Conditional Probability in Statistics

Definition: The probability of an event occurring given that another event has occurred.
Notation: P(A|B) reads as "the probability of A given B"
Formula: P(A|B) = P(A ∩ B) / P(B), where P(B) ≠ 0
Properties:
- P(A|B) ≥ 0
- P(A|B) ≤ 1
- P(A|B) + P(A'|B) = 1, where A' is the complement of A
Independence: Events A and B are independent if P(A|B) = P(A)
Bayes' Theorem: P(A|B) = P(B|A) * P(A) / P(B), used to update probabilities based on new information

Definition: A function that describes the probability of each possible value of a random variable
Types:
- Discrete: Assigns probabilities to specific values (e.g., binomial, Poisson)
- Continuous: Assigns probabilities to intervals of values (e.g., normal, uniform)
Properties:
- The probability of any value is between 0 and 1
- The sum of probabilities for all possible values is 1
Notable Distributions:
- Binomial: Models the number of successes in n independent trials with a constant probability of success
- Normal (Gaussian): Models continuous variables with a symmetric, bell-shaped distribution
- Poisson: Models the number of events in a fixed interval with a constant average rate

Definition: Methods for summarizing and describing the basic features of a dataset
Measures of Central Tendency:
- Mean: The average value of a dataset
- Median: The middle value of a dataset when it is sorted in order
- Mode: The most frequently occurring value in a dataset
Measures of Variability:
- Range: The difference between the largest and smallest values
- Interquartile Range (IQR): The difference between the 75th and 25th percentiles
- Variance: The average of the squared differences from the mean
- Standard Deviation: The square root of the variance
Data Visualization:
- Histograms: Graphical representations of the distribution of a dataset
- Box Plots: Graphical representations of the five-number summary (minimum, Q1, median, Q3, maximum)

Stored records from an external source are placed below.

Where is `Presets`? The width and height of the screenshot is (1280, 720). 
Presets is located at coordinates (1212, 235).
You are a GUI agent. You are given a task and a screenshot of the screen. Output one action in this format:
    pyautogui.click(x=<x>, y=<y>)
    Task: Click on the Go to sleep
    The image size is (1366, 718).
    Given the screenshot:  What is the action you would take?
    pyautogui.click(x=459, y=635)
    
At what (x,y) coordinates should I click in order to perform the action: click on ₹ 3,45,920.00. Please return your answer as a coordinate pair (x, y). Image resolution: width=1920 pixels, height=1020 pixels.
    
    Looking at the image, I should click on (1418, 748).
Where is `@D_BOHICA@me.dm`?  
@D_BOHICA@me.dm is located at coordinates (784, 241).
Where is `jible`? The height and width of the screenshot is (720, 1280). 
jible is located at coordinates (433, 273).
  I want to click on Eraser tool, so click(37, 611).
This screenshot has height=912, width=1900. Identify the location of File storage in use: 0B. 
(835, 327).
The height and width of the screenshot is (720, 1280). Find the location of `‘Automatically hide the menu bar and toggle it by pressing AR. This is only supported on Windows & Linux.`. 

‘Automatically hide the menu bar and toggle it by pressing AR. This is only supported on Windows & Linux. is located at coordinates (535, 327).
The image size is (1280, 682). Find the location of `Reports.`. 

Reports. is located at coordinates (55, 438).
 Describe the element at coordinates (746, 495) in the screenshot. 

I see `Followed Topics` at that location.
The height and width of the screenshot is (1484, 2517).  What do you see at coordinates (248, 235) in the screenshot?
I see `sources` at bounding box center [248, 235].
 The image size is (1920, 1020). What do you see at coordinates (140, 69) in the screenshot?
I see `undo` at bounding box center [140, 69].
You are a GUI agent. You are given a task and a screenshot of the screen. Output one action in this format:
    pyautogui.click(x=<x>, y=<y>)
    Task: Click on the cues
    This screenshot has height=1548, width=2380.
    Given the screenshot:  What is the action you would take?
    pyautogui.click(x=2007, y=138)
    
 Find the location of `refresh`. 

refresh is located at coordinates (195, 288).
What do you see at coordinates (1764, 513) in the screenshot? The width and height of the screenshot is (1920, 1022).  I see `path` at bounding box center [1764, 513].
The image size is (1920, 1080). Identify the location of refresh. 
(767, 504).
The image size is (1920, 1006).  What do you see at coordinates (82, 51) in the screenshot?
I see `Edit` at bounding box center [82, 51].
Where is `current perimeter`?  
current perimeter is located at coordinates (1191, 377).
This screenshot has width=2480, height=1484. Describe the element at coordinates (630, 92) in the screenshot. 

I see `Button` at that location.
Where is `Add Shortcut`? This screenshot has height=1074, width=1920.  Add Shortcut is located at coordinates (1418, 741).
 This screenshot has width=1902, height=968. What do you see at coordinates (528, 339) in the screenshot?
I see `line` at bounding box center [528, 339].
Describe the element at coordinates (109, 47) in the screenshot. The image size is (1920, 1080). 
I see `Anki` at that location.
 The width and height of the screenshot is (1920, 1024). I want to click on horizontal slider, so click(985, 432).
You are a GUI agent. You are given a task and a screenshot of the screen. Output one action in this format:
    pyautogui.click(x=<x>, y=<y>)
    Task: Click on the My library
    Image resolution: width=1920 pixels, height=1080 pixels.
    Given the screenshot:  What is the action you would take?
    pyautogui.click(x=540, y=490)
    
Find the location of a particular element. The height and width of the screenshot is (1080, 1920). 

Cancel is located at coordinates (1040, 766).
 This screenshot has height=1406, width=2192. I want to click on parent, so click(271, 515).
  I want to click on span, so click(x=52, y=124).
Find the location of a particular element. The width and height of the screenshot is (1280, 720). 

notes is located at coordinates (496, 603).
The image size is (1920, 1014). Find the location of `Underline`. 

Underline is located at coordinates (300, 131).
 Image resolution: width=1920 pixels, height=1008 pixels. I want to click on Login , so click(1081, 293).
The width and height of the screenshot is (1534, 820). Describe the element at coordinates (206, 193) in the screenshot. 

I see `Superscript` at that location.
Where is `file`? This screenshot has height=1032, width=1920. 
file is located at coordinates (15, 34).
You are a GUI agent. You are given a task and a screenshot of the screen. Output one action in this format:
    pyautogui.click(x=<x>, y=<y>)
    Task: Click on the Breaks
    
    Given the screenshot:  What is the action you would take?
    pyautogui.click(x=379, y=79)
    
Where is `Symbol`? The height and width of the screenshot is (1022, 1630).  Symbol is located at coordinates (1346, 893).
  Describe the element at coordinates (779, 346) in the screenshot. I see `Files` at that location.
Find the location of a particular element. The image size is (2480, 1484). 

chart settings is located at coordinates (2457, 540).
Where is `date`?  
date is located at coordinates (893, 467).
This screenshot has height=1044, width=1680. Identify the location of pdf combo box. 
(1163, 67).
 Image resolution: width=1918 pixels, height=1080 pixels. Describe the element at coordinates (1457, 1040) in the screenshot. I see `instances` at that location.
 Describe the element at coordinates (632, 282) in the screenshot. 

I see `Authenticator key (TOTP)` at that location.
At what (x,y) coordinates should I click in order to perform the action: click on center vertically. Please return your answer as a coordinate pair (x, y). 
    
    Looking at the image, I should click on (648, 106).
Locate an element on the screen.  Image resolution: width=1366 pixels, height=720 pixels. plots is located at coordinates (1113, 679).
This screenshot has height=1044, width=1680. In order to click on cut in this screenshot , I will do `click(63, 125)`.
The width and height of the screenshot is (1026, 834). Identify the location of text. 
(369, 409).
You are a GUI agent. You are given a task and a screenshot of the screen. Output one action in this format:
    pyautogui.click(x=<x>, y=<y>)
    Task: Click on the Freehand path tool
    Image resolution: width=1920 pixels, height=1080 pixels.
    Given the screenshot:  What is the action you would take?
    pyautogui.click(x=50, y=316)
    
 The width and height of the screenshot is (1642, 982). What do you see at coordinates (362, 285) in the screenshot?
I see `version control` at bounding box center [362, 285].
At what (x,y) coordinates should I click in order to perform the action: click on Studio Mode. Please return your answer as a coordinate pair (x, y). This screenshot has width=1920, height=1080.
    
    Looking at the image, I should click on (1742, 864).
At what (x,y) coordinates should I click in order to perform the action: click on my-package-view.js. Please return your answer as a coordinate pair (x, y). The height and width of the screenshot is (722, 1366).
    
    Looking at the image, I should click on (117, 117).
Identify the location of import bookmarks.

The probability of an event occurring given that another event has occurred is known as conditional probability.
The notation for conditional probability is P(A|B), which reads as "the probability of A given B".
The formula to calculate conditional probability is P(A|B) = P(A ∩ B) / P(B), where P(B) ≠ 0.
Conditional probability has three properties: it is always greater than or equal to 0, less than or equal to 1, and the probability of A given B plus the probability of A' given B equals 1, where A' is the complement of A.
Two events A and B are independent if the probability of A given B is equal to the probability of A.
Bayes' Theorem is a formula used to update probabilities based on new information, and it is given by P(A|B) = P(B|A) ∗ P(A) / P(B).

A probability distribution is a function that describes the probability of each possible value of a random variable.
There are two main types of probability distributions: discrete and continuous distributions.
Discrete distributions assign probabilities to specific values, such as the binomial and Poisson distributions.
Continuous distributions assign probabilities to intervals of values, such as the normal and uniform distributions.
Probability distributions have two properties: the probability of any value is between 0 and 1, and the sum of probabilities for all possible values is 1.
Notable discrete distributions include the binomial distribution, which models the number of successes in n independent trials with a constant probability of success.
Notable continuous distributions include the normal (Gaussian) distribution, which models continuous variables with a symmetric, bell-shaped distribution, and the Poisson distribution, which models the number of events in a fixed interval with a constant average rate.

Descriptive statistics are methods for summarizing and describing the basic features of a dataset.
Measures of central tendency include the mean, median, and mode, which describe the middle or average value of a dataset.
Measures of variability include the range, interquartile range (IQR), variance, and standard deviation, which describe the spread or dispersion of a dataset.
The range is the difference between the largest and smallest values in a dataset.
The IQR is the difference between the 75th and 25th percentiles of a dataset.
The variance is the average of the squared differences from the mean of a dataset.
The standard deviation is the square root of the variance of a dataset.
Data visualization is an important aspect of descriptive statistics, and it includes graphical representations of data such as histograms and box plots.
Histograms are used to represent the distribution of a dataset, while box plots are used to represent the five-number summary (minimum, Q1, median, Q3, maximum) of a dataset.